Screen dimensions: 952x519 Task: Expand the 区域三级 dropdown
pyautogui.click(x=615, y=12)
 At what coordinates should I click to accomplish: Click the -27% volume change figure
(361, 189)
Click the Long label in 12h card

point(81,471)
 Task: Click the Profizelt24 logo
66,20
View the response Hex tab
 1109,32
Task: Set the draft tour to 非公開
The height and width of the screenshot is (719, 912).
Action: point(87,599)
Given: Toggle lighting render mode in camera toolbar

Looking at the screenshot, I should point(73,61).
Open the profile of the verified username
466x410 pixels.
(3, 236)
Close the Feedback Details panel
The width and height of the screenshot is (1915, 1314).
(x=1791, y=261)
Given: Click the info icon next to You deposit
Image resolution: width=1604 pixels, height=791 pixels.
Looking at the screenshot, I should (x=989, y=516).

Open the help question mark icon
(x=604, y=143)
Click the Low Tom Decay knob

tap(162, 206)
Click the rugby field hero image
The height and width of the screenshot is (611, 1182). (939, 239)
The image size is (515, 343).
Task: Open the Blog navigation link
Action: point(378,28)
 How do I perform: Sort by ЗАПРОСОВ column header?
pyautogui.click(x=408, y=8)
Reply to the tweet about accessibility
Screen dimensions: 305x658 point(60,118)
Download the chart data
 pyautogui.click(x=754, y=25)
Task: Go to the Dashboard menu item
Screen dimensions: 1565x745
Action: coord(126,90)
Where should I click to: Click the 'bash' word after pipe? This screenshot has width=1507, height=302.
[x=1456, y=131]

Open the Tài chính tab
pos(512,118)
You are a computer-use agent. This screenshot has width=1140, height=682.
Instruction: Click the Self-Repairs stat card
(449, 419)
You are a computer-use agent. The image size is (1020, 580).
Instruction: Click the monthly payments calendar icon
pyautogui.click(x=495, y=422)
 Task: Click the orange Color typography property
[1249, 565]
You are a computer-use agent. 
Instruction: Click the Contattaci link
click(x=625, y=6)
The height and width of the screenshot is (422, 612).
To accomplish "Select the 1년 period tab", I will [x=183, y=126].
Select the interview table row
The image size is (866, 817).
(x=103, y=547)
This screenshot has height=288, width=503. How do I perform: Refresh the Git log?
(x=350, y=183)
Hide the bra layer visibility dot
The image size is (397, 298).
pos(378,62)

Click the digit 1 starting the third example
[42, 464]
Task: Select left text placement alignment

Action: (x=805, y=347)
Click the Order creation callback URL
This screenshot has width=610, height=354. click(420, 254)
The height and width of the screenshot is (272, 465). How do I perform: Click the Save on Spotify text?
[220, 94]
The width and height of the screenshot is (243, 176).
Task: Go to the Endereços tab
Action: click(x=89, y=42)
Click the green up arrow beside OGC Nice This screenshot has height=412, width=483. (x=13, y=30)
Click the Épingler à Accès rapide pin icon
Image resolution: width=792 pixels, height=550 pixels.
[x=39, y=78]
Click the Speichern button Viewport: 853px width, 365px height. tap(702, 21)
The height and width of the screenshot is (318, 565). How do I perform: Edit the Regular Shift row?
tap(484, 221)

+ + + +

All the material above should be copied word for word.

Answer to this problem:
Screen dimensions: 952x519 Task: Expand the 区域三级 dropdown
pyautogui.click(x=615, y=12)
 At what coordinates should I click to accomplish: Click the -27% volume change figure
(361, 189)
Click the Long label in 12h card

point(81,471)
 Task: Click the Profizelt24 logo
66,20
View the response Hex tab
 1109,32
Task: Set the draft tour to 非公開
The height and width of the screenshot is (719, 912).
Action: point(87,599)
Given: Toggle lighting render mode in camera toolbar

Looking at the screenshot, I should point(73,61).
Open the profile of the verified username
466x410 pixels.
(3, 236)
Close the Feedback Details panel
The width and height of the screenshot is (1915, 1314).
(x=1791, y=261)
Given: Click the info icon next to You deposit
Image resolution: width=1604 pixels, height=791 pixels.
Looking at the screenshot, I should (x=989, y=516).

Open the help question mark icon
(x=604, y=143)
Click the Low Tom Decay knob

tap(162, 206)
Click the rugby field hero image
The height and width of the screenshot is (611, 1182). (939, 239)
The image size is (515, 343).
Task: Open the Blog navigation link
Action: point(378,28)
 How do I perform: Sort by ЗАПРОСОВ column header?
pyautogui.click(x=408, y=8)
Reply to the tweet about accessibility
Screen dimensions: 305x658 point(60,118)
Download the chart data
 pyautogui.click(x=754, y=25)
Task: Go to the Dashboard menu item
Screen dimensions: 1565x745
Action: coord(126,90)
Where should I click to: Click the 'bash' word after pipe? This screenshot has width=1507, height=302.
[x=1456, y=131]

Open the Tài chính tab
pos(512,118)
You are a computer-use agent. This screenshot has width=1140, height=682.
Instruction: Click the Self-Repairs stat card
(449, 419)
You are a computer-use agent. The image size is (1020, 580).
Instruction: Click the monthly payments calendar icon
pyautogui.click(x=495, y=422)
 Task: Click the orange Color typography property
[1249, 565]
You are a computer-use agent. 
Instruction: Click the Contattaci link
click(x=625, y=6)
The height and width of the screenshot is (422, 612).
To accomplish "Select the 1년 period tab", I will [x=183, y=126].
Select the interview table row
The image size is (866, 817).
(x=103, y=547)
This screenshot has height=288, width=503. How do I perform: Refresh the Git log?
(x=350, y=183)
Hide the bra layer visibility dot
The image size is (397, 298).
pos(378,62)

Click the digit 1 starting the third example
[42, 464]
Task: Select left text placement alignment

Action: (x=805, y=347)
Click the Order creation callback URL
This screenshot has width=610, height=354. click(420, 254)
The height and width of the screenshot is (272, 465). How do I perform: Click the Save on Spotify text?
[220, 94]
The width and height of the screenshot is (243, 176).
Task: Go to the Endereços tab
Action: click(x=89, y=42)
Click the green up arrow beside OGC Nice This screenshot has height=412, width=483. (x=13, y=30)
Click the Épingler à Accès rapide pin icon
Image resolution: width=792 pixels, height=550 pixels.
[x=39, y=78]
Click the Speichern button Viewport: 853px width, 365px height. tap(702, 21)
The height and width of the screenshot is (318, 565). How do I perform: Edit the Regular Shift row?
tap(484, 221)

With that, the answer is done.